Actions are always invoked on a data node instance that exist in the
<operational> data tree. The behavior defined by an action statement
is generally expected to affect the operational state of the server
rather than directly modifying the contents of any configuration
datastore.
</new>
On a related note, I also want to confirm that it is right that RPC
input data is always checked against operational:
Section 6.1. of the NMDA draft states:
o If the XPath expression is defined in a substatement to an "input"
statement in an "rpc" or "action" statement, the accessible tree
is the RPC or action operation instance and all operational state
in the server. The root node has top-level data nodes in all
modules as children. Additionally, for an RPC, the root node also
has the node representing the RPC operation being defined as a
child. The node representing the operation being defined has the
operation's input parameters as children.
Is <operational> always the right datastore to evaluate RPC
input/output data relative to? For most RPCs this seems to be the
right choice by default but it also seems plausible that someone may
wish to define an RPC that wants to validate its input parameters
against the contents of another datastore.
An example could be an "is-applied" RPC that takes a path to a subtree
in <running> or <intended> and checks whether the configuration for
that subtree is fully represented in <operational>.
Thanks,
Rob
On 27/10/2017 09:33, Martin Bjorklund wrote:
Andy Bierman<[email protected]> <mailto:[email protected]> wrote:
On Thu, Oct 26, 2017 at 11:22 AM, Randy Presuhn <
[email protected]
<mailto:[email protected]>> wrote:
Hi -
On 10/26/2017 10:44 AM, Robert Wilton wrote:
Hi ,
Separating out the issue regarding which datastore action and
RPC apply
to, we propose the following NEW text to the datastores draft:
6.2 Invocation of Actions and RPC Operations
This section updates section 7.15. of RFC 7950.
In YANG data models, the "action" statement may appear under
"config
true" and "config false" schema nodes.
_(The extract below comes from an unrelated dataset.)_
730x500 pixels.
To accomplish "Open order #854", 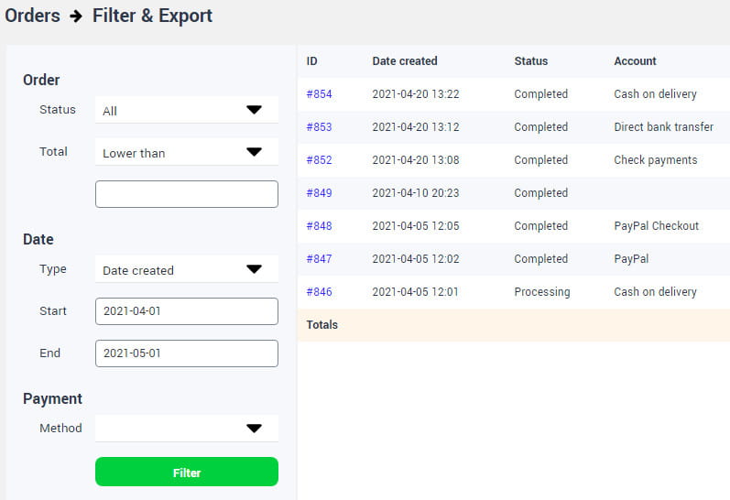I will [x=319, y=94].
While instances of
both
schema nodes may appear in <operational>, instances of "config
true"
schema nodes may also appear in other datastores.
An NMDA compliant server MUST execute all actions in the
context of
<operational>. Likewise, an NMDA compliant server MUST
invoke all RPC
operations in the context of <operational>, unless the RPC
is
explicitly
defined as affecting other datastores (e.g., <edit-config>).
OK?
A question - I understand the motivation for the "unless" for RPC
operations, but wonder why there is no similar "unless" for actions.
The <rpc> is not really in a datastore at all.
It may have input and output parameters with leafref and must/when
statements.
These are evaluated in the <operational> context.
The <rpc> may in fact be something like <edit-config>
which has parameters (like <config> to apply to
a specific datastore.
The action node is embedded within some data that has to be parsed
in a specific datastore before the action is processed.
This data is required to be in <operational>.
It also has XPath and leafref that needs to be resolved (same as <rpc>).
The side effects of the <rpc> or <action> can impact other datastores.
This would be defined in the description-stmt and this is not a problem.
This is exactly right. We need to capture this in the text.